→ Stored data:
---+---
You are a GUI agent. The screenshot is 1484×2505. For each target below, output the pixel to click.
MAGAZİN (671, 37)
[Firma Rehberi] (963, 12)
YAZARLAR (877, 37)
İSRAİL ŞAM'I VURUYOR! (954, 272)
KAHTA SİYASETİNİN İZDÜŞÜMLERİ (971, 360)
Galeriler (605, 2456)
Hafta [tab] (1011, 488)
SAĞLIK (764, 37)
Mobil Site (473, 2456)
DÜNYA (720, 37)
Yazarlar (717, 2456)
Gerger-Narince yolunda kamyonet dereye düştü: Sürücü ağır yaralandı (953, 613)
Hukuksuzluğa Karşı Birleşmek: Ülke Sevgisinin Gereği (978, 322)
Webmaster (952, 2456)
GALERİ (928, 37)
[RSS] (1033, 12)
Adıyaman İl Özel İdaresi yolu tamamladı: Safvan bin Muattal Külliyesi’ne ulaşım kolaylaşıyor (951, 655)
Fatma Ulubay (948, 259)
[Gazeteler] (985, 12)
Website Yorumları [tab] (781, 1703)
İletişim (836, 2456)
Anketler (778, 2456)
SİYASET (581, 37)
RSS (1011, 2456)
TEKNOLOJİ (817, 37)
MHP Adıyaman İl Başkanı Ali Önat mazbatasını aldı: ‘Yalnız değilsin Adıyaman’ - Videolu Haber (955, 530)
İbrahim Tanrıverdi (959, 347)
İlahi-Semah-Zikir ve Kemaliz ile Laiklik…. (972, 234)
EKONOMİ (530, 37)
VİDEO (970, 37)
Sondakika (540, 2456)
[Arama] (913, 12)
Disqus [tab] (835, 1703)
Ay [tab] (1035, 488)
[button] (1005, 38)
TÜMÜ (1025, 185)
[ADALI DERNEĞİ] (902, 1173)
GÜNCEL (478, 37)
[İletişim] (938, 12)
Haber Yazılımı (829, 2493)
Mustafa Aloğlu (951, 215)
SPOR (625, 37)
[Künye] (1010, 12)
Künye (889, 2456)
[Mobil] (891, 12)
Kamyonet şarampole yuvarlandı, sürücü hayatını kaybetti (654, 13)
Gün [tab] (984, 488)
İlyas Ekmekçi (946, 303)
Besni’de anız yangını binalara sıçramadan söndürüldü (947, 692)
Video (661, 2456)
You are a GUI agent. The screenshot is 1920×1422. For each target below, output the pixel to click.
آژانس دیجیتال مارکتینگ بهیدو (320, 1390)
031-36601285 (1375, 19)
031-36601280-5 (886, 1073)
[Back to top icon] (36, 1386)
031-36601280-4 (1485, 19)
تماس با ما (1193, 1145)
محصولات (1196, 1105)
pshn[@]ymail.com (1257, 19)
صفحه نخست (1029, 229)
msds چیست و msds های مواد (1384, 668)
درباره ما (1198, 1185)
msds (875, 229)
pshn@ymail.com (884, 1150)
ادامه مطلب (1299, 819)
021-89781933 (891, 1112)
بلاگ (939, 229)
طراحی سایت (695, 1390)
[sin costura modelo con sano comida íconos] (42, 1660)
---+---
→ WORK INSTRUCTIONS: Only those lines of the entries above that run from the line containing "[Künye] (1010, 12)" to the line containing "طراحی سایت (695, 1390)", both included, should be transcribed exactly.

→ WRITTEN RESPONSE:
[Künye] (1010, 12)
Künye (889, 2456)
[Mobil] (891, 12)
Kamyonet şarampole yuvarlandı, sürücü hayatını kaybetti (654, 13)
Gün [tab] (984, 488)
İlyas Ekmekçi (946, 303)
Besni’de anız yangını binalara sıçramadan söndürüldü (947, 692)
Video (661, 2456)
You are a GUI agent. The screenshot is 1920×1422. For each target below, output the pixel to click.
آژانس دیجیتال مارکتینگ بهیدو (320, 1390)
031-36601285 (1375, 19)
031-36601280-5 (886, 1073)
[Back to top icon] (36, 1386)
031-36601280-4 (1485, 19)
تماس با ما (1193, 1145)
محصولات (1196, 1105)
pshn[@]ymail.com (1257, 19)
صفحه نخست (1029, 229)
msds چیست و msds های مواد (1384, 668)
درباره ما (1198, 1185)
msds (875, 229)
pshn@ymail.com (884, 1150)
ادامه مطلب (1299, 819)
021-89781933 (891, 1112)
بلاگ (939, 229)
طراحی سایت (695, 1390)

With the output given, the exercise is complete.